Focus: Find a quiet place where you can concentrate. Resist the urge to get up and walk down the hall and notice Todd is all happy and everyone is high fiving him. Don’t get mad when you learn Todd got an internship. Don’t punch holes in the wall when you learn it’s a PAID internship. Don’t combat security when they come to sedate you. Don’t wake up in a cell facing assault charges brought on by Todd’s family. Just stay in your quiet place.

Use A Mnemonic Device: Mnemonic devices are fun and help you remember just like the movie Johnny Mnemonic which was fun and everyone remembers!

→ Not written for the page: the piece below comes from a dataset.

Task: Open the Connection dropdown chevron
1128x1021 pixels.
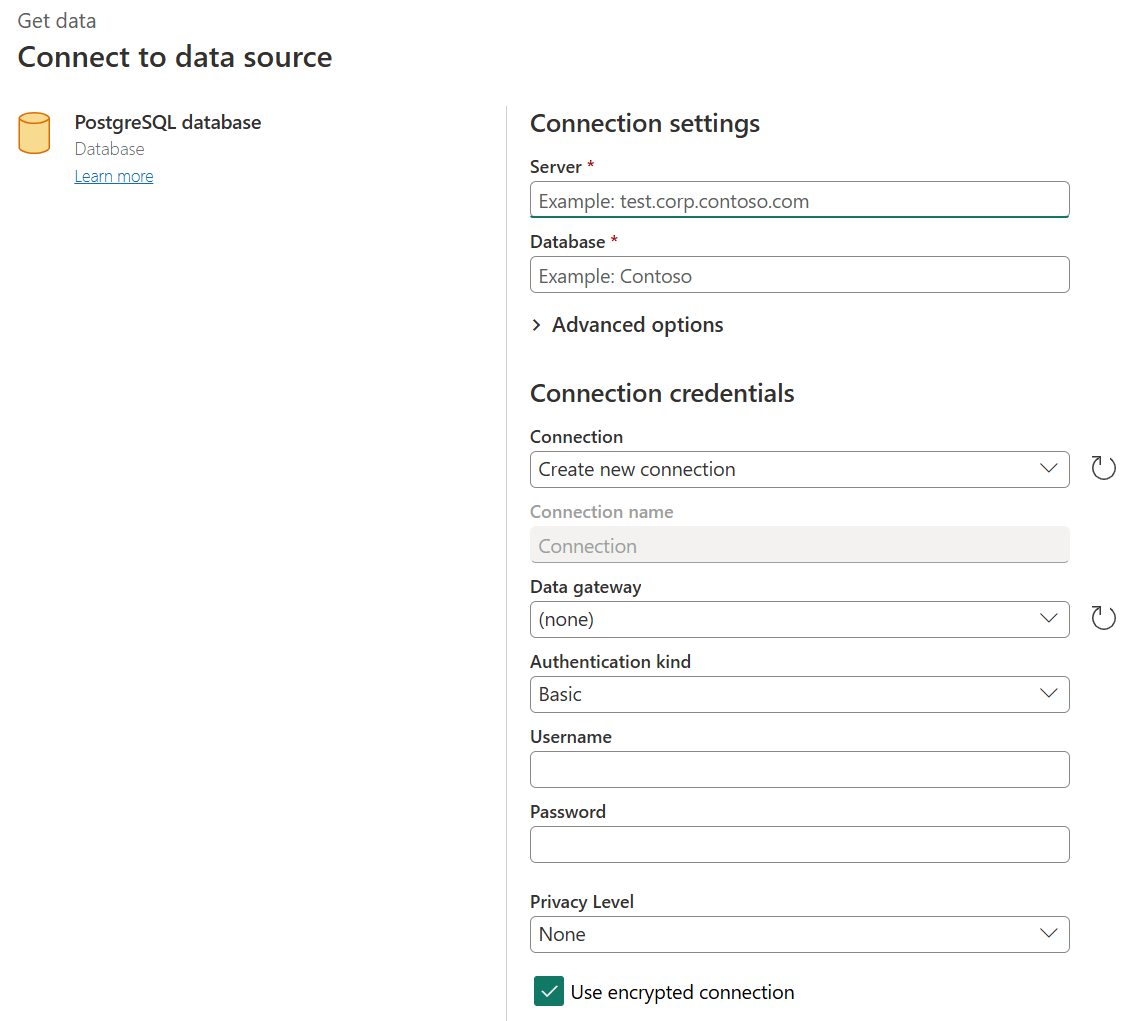Action: (1048, 469)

Create an acronym from the material and just remember the acronym. Example — Biology: Cell Wall; Cytoplasm; Cell Membrane; Flagella; Ribosomes; Plasmids; Nucleoid Region; Bacterial Reproduction; Binary Fission; Bacterial Recombination. Easy: CWCCMFRPNRBFBR. You’re on your way!

Cut off your Social Life: Everyone on the quad throwing around the B? Too bad, time to cram some economics. Everyone is going for drinks at the college hang? Too bad, you have to learn French. Everyone’s flipping cars and burning the opposing teams jerseys after a minor sporting event win? Go get your blowtorch.

Talk to someone who took the class previously: Pick their brain. Take notes. Ask them if they saved the tests. When they say no, gently accuse them of lying. When they get defensive and leave, follow them home. Sneak into their place and rummage through their garbage. When they find you and threaten to call the cops remind them of your pressing assault charges. Now run.

Get To The Class: Where is the class? Just because you didn’t go all year you’re expected to know now? And you can’t use your phone? What’s a pencil? Calm your nerves. Get there early. Find a good spot next to someone with glasses. Chat them up. Ask them if they mind if you glance. Slip them a $5. Prepare to cheat but be cool, because if you fail you can just drop the class and take it next semester.